Screenshot grounding data
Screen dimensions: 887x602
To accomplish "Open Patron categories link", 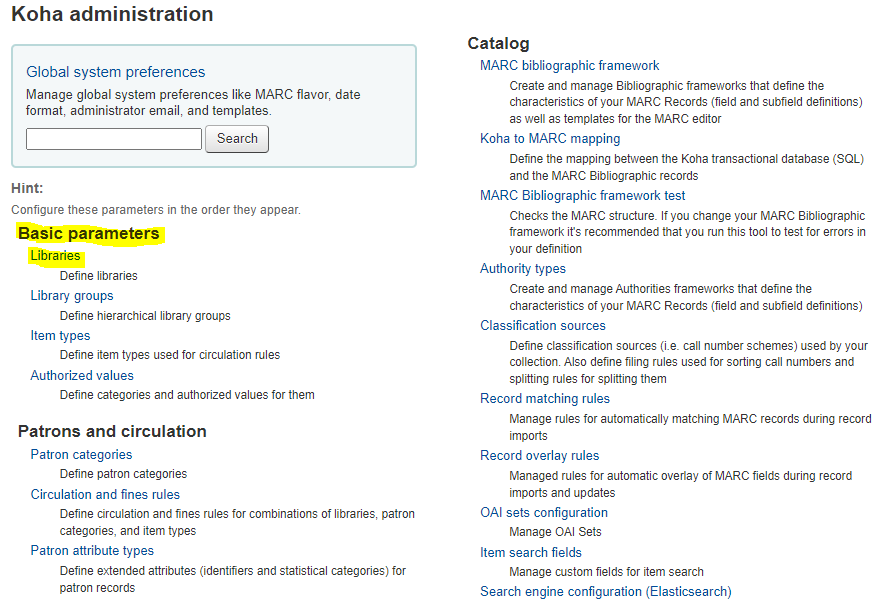I will click(81, 455).
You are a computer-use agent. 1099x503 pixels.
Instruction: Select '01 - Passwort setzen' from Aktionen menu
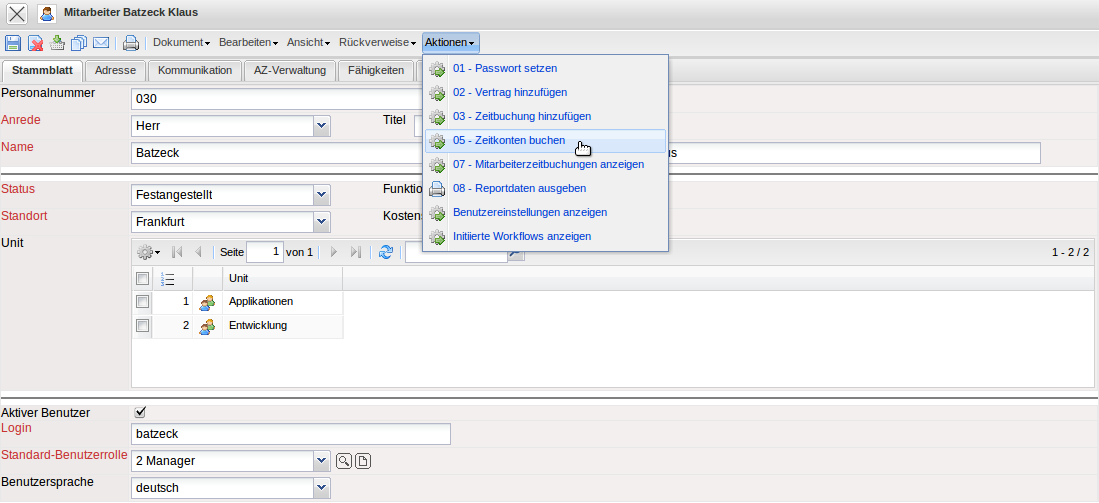[504, 69]
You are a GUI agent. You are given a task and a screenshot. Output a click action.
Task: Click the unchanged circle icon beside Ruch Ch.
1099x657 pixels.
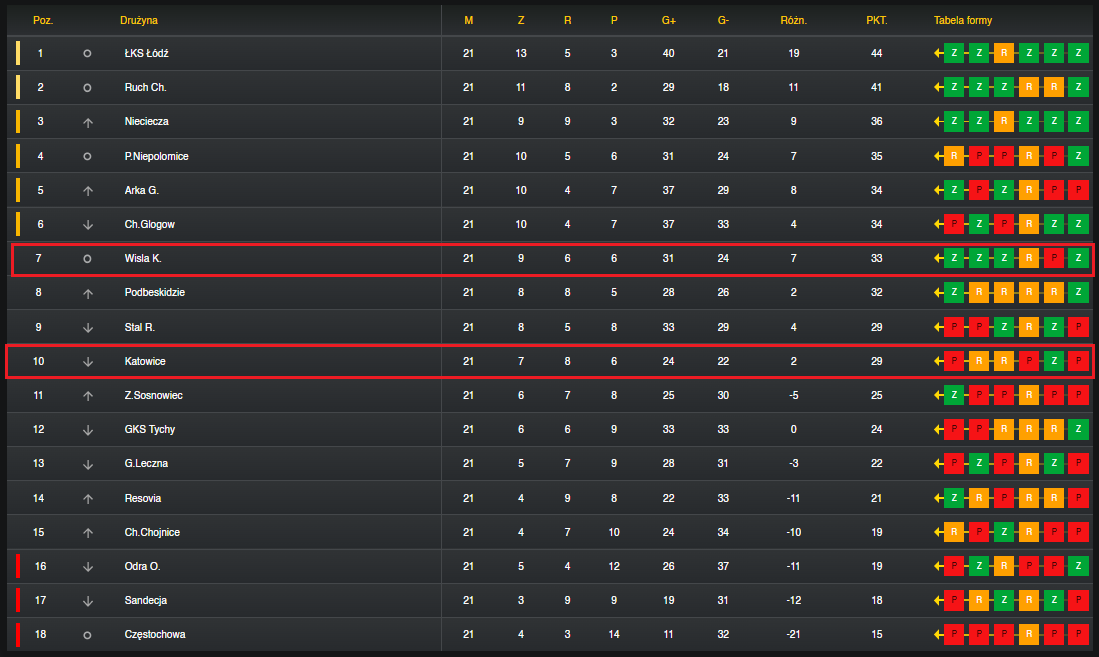click(x=87, y=88)
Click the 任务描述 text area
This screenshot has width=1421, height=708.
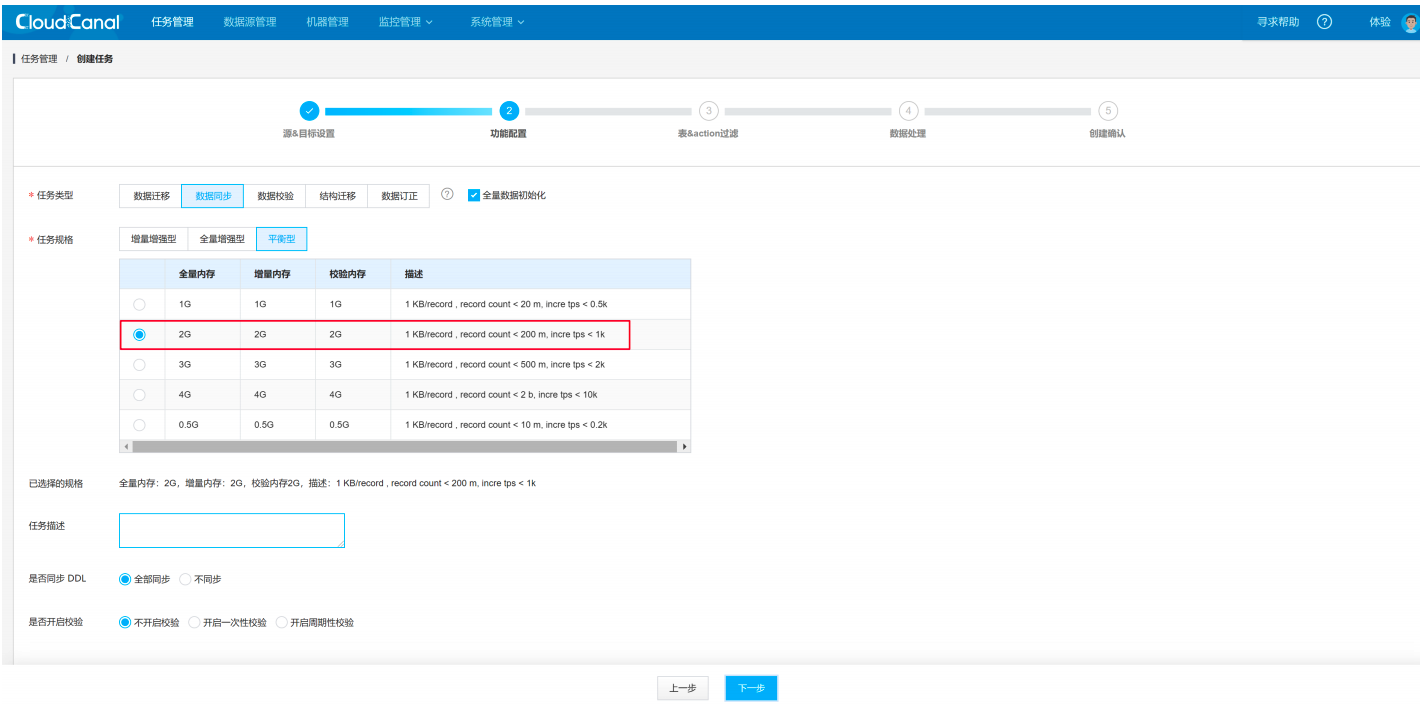[232, 530]
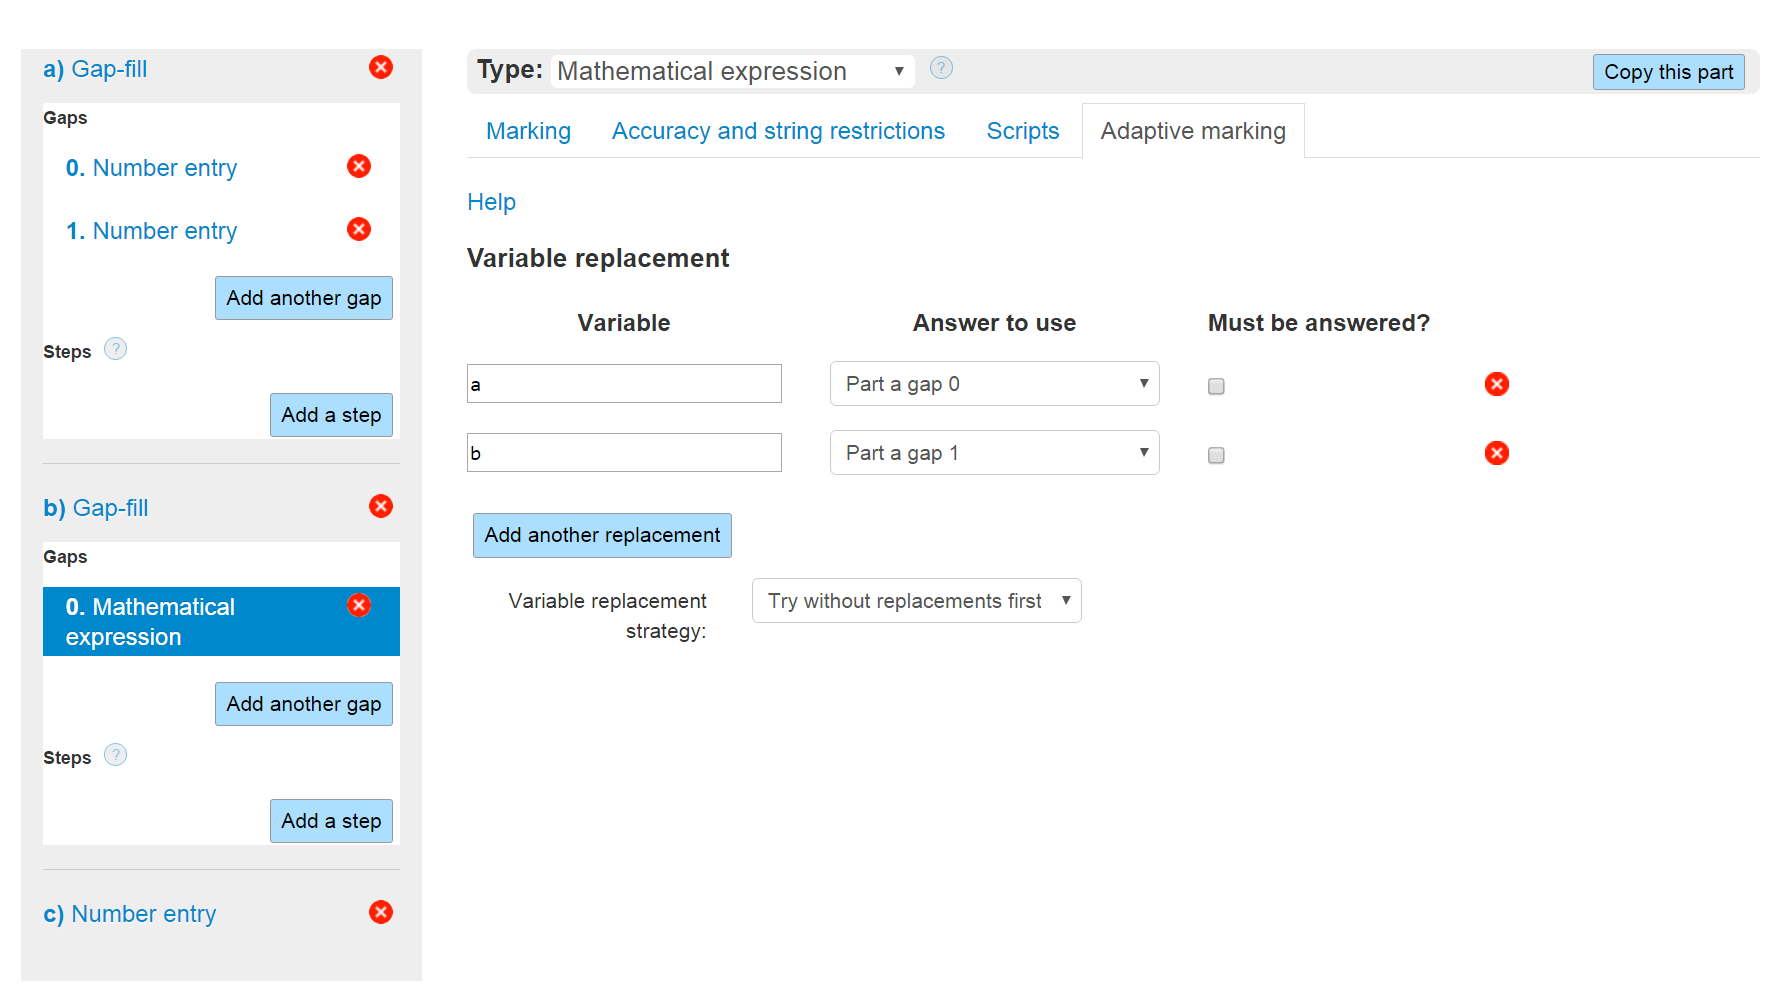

- WHAT THE EXERCISE ASKS
After checking the entries, state how many lines contain "agent", and write nothing but the number.

- EXERCISE ANSWER
2